## STUDY MATERIAL
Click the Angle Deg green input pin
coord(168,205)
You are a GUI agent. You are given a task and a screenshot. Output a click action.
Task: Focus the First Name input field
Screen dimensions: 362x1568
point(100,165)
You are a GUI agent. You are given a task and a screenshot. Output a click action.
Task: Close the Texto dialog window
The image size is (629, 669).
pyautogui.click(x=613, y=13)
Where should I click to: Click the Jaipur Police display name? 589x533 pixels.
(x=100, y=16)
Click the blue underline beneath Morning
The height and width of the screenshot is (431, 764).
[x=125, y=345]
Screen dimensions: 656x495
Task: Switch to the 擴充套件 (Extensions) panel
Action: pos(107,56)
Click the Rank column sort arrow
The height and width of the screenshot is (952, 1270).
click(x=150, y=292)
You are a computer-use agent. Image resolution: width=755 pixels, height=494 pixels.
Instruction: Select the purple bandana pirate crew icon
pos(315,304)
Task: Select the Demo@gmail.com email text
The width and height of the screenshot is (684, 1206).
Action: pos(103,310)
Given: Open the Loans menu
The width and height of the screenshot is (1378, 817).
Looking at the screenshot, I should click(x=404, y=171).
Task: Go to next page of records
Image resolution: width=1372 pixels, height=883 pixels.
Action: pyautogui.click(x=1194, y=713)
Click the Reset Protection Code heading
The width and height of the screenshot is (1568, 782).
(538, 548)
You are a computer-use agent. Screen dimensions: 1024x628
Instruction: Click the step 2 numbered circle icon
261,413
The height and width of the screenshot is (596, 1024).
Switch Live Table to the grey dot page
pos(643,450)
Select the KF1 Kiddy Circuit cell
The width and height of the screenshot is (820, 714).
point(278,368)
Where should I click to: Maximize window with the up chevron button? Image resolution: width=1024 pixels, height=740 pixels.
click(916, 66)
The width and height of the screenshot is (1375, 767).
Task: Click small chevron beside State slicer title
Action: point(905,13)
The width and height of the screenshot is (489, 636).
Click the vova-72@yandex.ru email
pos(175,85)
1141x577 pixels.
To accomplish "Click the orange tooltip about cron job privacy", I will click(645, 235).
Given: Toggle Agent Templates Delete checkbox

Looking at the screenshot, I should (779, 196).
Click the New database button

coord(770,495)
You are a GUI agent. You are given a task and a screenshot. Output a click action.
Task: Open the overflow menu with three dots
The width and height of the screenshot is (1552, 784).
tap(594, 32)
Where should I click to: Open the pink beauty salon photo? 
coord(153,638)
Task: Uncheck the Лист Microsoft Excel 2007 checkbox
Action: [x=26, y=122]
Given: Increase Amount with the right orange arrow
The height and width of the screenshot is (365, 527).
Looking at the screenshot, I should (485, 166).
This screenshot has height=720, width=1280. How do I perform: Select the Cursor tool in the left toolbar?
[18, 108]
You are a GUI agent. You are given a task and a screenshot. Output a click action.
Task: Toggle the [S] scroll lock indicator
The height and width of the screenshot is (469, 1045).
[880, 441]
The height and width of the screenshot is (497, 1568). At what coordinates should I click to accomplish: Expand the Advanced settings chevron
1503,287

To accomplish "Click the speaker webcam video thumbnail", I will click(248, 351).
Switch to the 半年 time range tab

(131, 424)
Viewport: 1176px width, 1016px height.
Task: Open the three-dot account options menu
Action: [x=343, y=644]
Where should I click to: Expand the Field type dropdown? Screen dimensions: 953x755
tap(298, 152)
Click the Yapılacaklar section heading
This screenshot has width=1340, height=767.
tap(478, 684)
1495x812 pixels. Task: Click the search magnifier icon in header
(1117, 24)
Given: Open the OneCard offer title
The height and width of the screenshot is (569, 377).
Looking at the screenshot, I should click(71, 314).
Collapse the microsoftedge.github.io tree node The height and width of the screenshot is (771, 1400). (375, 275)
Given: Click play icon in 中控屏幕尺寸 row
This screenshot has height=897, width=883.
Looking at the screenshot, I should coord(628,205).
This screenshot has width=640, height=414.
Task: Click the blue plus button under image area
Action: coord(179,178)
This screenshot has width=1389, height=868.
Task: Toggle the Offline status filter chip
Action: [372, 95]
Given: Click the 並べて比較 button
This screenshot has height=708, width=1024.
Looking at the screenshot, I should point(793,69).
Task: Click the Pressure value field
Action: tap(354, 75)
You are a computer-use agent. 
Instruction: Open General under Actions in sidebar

## TASK BRIEF
Wherever the word "orange" appears in the listing above, copy the whole line.

## PROBLEM SOLUTION
To accomplish "Click the orange tooltip about cron job privacy", I will click(645, 235).
Given: Increase Amount with the right orange arrow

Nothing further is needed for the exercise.